Friday’s concert was well attended, another plus for Schwarz who has been an excellent programmer over the years and inveigled many who thought they would prefer only old musical warhorses to come to concerts of new or unexpected music.

Two world premieres started it off. Paul Schoenfield’s “Freilach” is one of the Gund- Simonyi Farewell Commissions, and as he said in the notes, “Freilach” in Hebrew means “joyous and sometimes a frenetic style of music,” which he felt was a fitting return for “Jerry’s warmth, kindness and encouragement over the years.”

It was short, just under five minutes, but “Freilach” described it exactly. Modern in idiom, the music bubbled exuberantly, downright sassy in places, with a distinct Middle Eastern feel to the scale at times and often hummable melodies coming through. One could almost feel high kicks coming on, maybe today’s answer to the cancan. The big orchestra played with verve and light-hearted spirit.

Immediately following came another commission, by composer-in-residence Samuel Jones.
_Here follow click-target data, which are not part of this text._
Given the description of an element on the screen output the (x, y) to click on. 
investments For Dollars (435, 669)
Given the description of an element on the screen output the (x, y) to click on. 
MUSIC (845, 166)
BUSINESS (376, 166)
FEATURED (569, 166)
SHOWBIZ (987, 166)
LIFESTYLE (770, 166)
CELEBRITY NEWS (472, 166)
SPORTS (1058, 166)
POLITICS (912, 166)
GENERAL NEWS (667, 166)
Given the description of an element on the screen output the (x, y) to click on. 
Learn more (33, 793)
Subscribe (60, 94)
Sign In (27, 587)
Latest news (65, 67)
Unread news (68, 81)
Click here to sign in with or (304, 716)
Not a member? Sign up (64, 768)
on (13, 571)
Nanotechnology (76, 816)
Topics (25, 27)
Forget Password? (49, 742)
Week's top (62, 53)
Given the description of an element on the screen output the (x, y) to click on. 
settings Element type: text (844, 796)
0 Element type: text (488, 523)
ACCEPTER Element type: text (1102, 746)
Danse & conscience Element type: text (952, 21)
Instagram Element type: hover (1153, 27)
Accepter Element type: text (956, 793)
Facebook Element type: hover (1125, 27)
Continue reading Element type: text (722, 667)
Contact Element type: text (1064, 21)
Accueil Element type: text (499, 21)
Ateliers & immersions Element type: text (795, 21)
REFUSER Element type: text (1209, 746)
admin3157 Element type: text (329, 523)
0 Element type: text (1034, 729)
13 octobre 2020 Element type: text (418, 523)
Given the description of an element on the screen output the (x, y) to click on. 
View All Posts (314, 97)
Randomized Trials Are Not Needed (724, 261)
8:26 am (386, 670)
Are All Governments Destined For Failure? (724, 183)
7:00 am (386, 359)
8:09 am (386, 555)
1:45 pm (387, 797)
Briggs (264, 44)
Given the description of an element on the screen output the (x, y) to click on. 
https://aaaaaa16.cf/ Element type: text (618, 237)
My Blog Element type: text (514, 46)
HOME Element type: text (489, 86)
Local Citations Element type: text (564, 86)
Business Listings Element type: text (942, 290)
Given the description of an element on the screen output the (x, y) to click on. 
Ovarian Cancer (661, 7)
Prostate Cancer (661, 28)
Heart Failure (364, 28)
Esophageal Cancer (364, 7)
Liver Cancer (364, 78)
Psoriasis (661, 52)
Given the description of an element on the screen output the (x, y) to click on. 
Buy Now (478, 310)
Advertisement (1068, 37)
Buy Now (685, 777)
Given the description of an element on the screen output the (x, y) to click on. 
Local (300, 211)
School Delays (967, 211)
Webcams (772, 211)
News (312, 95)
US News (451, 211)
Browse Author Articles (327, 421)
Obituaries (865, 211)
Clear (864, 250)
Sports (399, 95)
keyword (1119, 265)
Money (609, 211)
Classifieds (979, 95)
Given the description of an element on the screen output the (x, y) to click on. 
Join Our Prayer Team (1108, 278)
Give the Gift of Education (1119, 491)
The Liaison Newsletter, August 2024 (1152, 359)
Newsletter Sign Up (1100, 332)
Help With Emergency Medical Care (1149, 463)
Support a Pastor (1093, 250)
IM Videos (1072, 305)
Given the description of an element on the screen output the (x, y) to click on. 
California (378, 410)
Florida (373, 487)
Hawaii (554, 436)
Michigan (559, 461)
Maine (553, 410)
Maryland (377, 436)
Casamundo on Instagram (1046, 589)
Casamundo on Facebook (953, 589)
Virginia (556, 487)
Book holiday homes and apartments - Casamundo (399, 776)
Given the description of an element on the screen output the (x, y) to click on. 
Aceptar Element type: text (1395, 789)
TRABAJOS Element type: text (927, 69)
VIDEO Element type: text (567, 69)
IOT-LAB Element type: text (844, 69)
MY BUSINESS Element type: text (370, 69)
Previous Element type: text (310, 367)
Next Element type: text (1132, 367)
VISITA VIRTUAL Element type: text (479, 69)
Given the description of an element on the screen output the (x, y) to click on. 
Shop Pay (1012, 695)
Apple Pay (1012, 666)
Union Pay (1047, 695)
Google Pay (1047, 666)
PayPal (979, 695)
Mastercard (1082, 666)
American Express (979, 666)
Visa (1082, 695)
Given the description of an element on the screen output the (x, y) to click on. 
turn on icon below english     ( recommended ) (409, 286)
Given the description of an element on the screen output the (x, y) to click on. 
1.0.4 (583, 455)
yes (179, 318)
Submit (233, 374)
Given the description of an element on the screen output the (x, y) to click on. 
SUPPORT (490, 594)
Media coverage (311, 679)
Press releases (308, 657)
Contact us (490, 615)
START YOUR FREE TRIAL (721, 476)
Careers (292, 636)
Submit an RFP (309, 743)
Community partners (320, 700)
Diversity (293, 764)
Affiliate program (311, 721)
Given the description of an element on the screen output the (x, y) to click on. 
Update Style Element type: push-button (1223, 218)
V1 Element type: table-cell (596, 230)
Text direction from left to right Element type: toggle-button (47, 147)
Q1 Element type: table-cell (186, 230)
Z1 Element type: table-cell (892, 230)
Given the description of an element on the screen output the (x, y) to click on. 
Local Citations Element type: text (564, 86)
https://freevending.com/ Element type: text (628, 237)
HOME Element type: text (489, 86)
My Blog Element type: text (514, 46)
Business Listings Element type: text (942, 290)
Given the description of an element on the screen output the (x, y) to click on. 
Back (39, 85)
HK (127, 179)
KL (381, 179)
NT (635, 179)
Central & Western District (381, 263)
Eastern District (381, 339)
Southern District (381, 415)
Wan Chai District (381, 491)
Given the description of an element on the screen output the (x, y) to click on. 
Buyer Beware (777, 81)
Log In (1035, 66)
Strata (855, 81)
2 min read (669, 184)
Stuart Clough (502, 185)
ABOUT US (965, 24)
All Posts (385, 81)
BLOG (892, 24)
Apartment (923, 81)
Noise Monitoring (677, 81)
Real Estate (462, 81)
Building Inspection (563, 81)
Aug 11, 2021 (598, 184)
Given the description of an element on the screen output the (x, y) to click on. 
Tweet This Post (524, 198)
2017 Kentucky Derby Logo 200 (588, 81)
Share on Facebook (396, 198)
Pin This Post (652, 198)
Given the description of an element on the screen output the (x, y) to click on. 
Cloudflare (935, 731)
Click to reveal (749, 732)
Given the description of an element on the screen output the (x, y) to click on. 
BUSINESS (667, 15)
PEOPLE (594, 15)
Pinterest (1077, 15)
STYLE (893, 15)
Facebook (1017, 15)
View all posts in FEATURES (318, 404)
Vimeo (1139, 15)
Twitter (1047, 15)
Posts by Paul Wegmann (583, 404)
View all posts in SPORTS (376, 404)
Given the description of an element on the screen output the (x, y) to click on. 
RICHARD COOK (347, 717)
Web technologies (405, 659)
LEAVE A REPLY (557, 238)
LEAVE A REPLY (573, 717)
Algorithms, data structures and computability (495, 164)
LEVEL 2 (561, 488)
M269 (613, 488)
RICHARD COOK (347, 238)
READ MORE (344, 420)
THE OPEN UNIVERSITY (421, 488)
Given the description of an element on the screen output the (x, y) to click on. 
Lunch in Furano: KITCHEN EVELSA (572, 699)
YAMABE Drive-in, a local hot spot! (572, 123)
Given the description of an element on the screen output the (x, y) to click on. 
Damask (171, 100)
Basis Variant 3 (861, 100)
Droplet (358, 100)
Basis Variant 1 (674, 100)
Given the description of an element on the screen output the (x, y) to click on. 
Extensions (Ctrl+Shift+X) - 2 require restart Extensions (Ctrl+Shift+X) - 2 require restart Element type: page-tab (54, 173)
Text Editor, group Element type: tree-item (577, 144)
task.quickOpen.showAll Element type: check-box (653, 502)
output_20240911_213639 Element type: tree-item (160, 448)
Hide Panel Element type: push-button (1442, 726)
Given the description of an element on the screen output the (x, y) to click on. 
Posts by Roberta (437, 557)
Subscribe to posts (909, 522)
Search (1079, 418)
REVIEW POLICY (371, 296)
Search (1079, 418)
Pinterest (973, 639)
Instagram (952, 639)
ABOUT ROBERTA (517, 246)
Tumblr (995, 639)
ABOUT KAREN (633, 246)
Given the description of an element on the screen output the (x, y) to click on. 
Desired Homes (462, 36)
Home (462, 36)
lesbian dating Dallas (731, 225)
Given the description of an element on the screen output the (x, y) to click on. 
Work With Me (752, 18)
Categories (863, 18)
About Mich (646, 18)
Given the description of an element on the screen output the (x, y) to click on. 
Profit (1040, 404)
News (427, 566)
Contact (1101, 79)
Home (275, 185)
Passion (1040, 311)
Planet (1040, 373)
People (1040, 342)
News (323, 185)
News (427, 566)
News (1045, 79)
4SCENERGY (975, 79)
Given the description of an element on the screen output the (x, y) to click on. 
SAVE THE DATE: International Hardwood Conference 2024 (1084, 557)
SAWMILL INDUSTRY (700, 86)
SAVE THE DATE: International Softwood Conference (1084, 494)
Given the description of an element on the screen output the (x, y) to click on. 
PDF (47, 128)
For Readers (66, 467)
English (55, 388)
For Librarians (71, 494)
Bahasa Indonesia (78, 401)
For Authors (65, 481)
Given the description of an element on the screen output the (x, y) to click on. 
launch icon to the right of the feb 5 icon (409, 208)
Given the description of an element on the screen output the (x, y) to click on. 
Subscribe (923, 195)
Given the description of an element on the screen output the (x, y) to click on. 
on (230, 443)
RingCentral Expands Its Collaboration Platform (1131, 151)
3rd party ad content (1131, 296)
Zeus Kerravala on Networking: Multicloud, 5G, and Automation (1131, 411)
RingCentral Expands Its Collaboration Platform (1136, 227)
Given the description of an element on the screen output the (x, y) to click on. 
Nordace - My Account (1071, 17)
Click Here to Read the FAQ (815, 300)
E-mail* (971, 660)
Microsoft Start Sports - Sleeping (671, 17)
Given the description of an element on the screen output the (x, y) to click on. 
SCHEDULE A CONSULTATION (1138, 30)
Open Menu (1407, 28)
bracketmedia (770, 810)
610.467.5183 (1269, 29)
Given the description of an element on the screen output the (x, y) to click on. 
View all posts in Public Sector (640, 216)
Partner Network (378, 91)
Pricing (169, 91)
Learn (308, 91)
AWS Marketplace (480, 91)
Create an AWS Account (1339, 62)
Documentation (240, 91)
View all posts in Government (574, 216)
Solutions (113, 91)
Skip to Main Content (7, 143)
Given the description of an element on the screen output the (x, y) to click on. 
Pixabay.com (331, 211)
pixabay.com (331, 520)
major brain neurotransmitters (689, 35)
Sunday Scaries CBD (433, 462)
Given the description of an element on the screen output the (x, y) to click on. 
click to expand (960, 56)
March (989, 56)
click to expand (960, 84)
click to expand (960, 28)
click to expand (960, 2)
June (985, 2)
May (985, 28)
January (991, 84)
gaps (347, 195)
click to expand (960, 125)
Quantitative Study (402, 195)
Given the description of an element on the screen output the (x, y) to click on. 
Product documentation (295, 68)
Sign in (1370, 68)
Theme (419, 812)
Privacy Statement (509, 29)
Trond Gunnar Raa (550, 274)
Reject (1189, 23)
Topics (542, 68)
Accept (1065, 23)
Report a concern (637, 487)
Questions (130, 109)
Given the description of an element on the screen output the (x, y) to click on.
After 14 years in that position, Jones is also retiring—to give, he says, the new conductor, Ludovic Morlot, the opportunity to make his own choices. We are fortunate to have had a composer the quality of Jones here for that space of time. His new work, which had the stipulation that it celebrate the special relationship between fathers and daughters, is somewhat of a hybrid, being part-tone poem, part-song cycle without words.

Titled “Reflections: Songs of Fathers and Daughters,” it’s more tonal that the Schoenfield, and also filled with hummable moments. It describes, though not implicitly, the life stages of a daughter from inception to falling in love as an adult, so there are many changing moods, sometimes a hint of tunes which just might have come from the Gershwin era, a pop waltz, school-type songs, a tad of Coplandesque harmony, some cacophony—when did raising a daughter not include some of that?, but all of it subtly incorporated in a satisfactory 20-minute work which held together and held the interest. An excellent performance garnered an ovation for Jones himself as well as the orchestra.

William Wolfram

William Wolfram and Liszt’s Piano Concerto No. 2 provided a change of pace to the 19th century. Pianist Wolfram is familiar to many Seattleites as a consummate chamber music player with Seattle Chamber Music Summer Festival, and he will be here the end of next month for that.

Friday’s was a stellar performance. So often, the number of notes in the piano role of a Liszt concerto seems to persuade performers that they should be glittering torrents of glissades, runs, arpeggios, and the like, more technical show off than musical interpretation.

Wolfram brought thought, care, and introspection to his playing. All the notes were there, clear and sweet, but he often seemed just to be caressing the piano keys, stroking the notes out with relaxed fingers, allowing the musical ideas to come through in shaped phrases and coherent progression. There was fire where it needed to be and the orchestra stayed closely with him not overwhelming his quieter tones, while acting principal cello Eric Gaenslen shared a long, singing duet with Wolfram. A lovely performance, a pleasure to hear.

I wish I could say the same of the Shostakovich Tenth Symphony which ended the program. It was a big work to end a performance which had required a lot of attention already, close to an hour in length and making an overlong concert. It’s a great piece, worth hearing when fresh, and the wind players particularly shone, including notable work from several principals: bassoon Seth Krimsky, horn John Cerminaro, clarinet Laura DeLuca, flute Scott Goff, and oboe Ben Hausmann.

However, Schwarz fell back into a habit he has gathered this past year, of trying to make every double forte a quadruple or even quintuple forte, forcing the musicians and making this listener (in Row N downstairs) feel like cringing back from the volume. This blare of sound detracts from the nuances of the harmonies which cannot be elicited from instruments when playing at that decibel level, and which anyway cannot be heard in detail in the din. Shostakovich was a master of orchestration and tonal detail, and it’s a shame for them not to be made clear.